Поэтому, пожалуй, из всей скифской триады есть смысл обратить особое внимание на комплекс вооружения. И то не в смысле конкретных форм наконечников стрел или строения рукояти кинжала, все это, безусловно, менялось со временем, а именно приверженности тактике стрелкового конного боя. Следовательно, обязательное наличие короткого, удобного для всадника лука и уникального горита. Прочие родственные племена зачастую делали ставку на иные способы ведения войны. Корнелий Тацит, в частности, так описывает привычки сарматов: «…они все подстрекают друг друга не допускать в битве метания стрел, а предупредить врага смелым натиском и вступить в рукопашную», отсюда применялось принципиально иное оружие{166}.

У антропологов для установления генетического родства имеется только один, но очень жесткий фактор — уникальный антропологический тип. Но и на этом направлении могли возникнуть проблемы. А если эти кочевники вдруг вышли из тысячелетней этнической изоляции, в которой пребывали с днепро-донецких времен, и начали смешиваться с окружающими народами? Как тогда отличить их потомков?

Труднее всего пришлось лингвистам. Речь причерноморских скифов, безусловно, принадлежала к иранской группе индоевропейской языковой семьи. Сомнений в этом практически нет, еще римский писатель Юстин, живший во II веке до нашей эры, отмечал, что «язык парфов средний между скифским и мидийским, помесь того и другого»{229}. Парфы или парфяне — это родственные сарматам кочевники Средней Азии, мидийцы — ближайшие родственники персов, то есть и те и другие — народы арийской языковой группы. Вместе с тем, очевидно, что скифский язык стоял несколько особняком от прочих лингвистических собратьев. На то же самое обстоятельство намекал и Геродот, утверждая, что «савроматы говорят по-скифски, но исстари неправильно»{38}.

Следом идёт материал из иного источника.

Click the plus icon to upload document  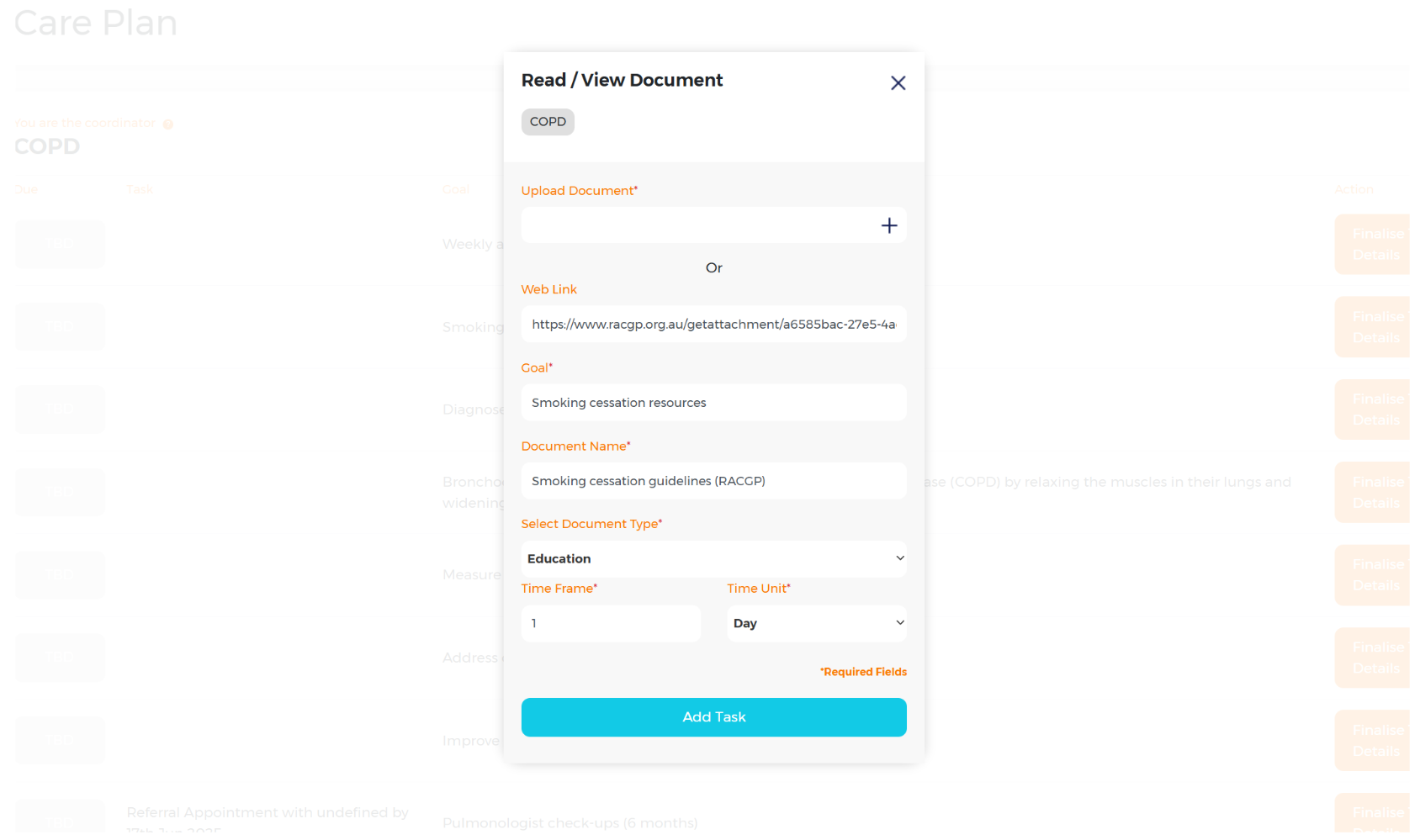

Нечто более определенное языковедам сказать сложно: слишком малое число слов и имен имеется в их распоряжении. Они, правда, отнесли этих кочевников к северо-восточным арийцам, однако следует иметь в виду — данная классификация весьма условна. Полагают, что лингвистическими наследниками скифов могли стать средневековые аланы и современные осетины. Но это только догадки, нуждающиеся в подтверждении.

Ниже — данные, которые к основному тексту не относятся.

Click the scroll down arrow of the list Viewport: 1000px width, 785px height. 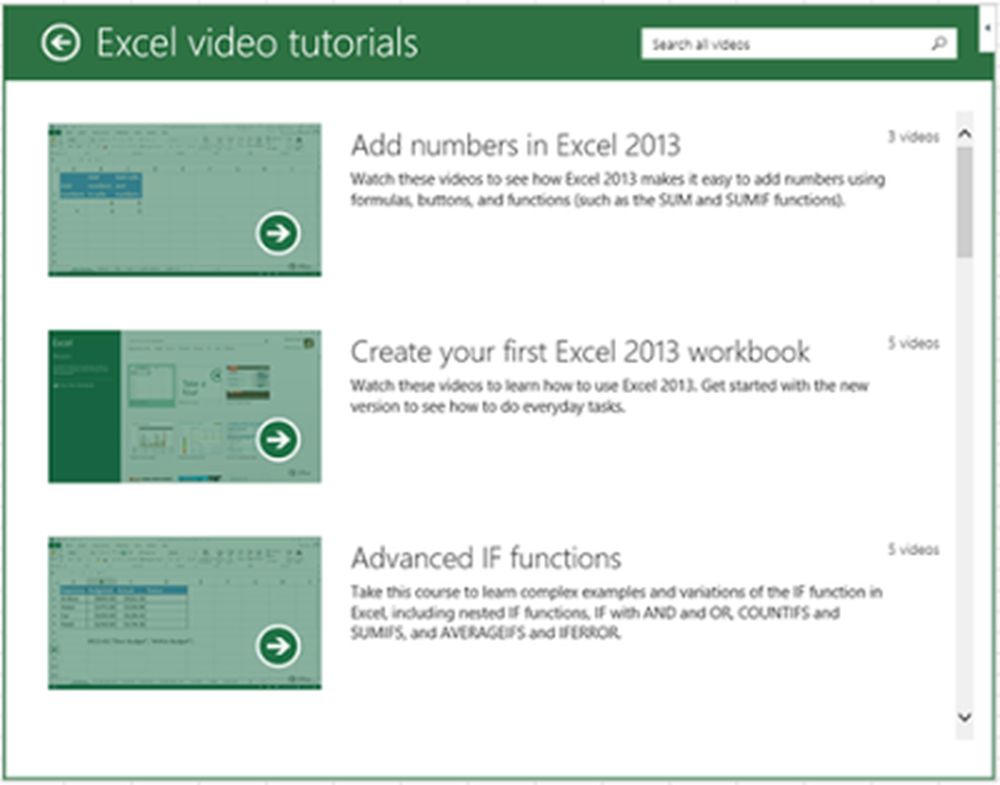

Что ж, давайте суммируем сведения ученых разных специальностей и попробуем ответить на вопрос: «что есть скифы»? Это, вне всякого сомнения, древний и воинственный этнос с давними, глубокими традициями, развитым институтом всадничества, привыкший повелевать иными народами. Комплекс их вооружения состоял из сложного, асимметричного скифского лука с непременным горитом, двух копий (штурмового и более короткой пики), меча-кинжала и защитного пластинчатого снаряжения. Они говорили на языке иранской группы и в антропологическом плане были прямыми наследниками древнего населения Украины и Минусинской котловины.

Есть, впрочем, еще одна особенность, на которую, к сожалению, ученые редко обращают внимание. Дело в том, что «звериный стиль» у разных евразийских народов различался не только техникой исполнения, которая со временем у всех менялась, но и приверженностью определенным персонажам. Отдельные из них использовались так часто, что исследователи предположили: те или иные звери могли играть роль символов политических объединений Великой степи. Например, скифы явно любили оленей и грифонов. Их собратья сарматы, напротив, тяготели к летающим ящерам — драконам. Сейчас трудно сказать, чем было вызвано такое размежевание, но оно помогает разобраться в сложной этнической картине Великой степи.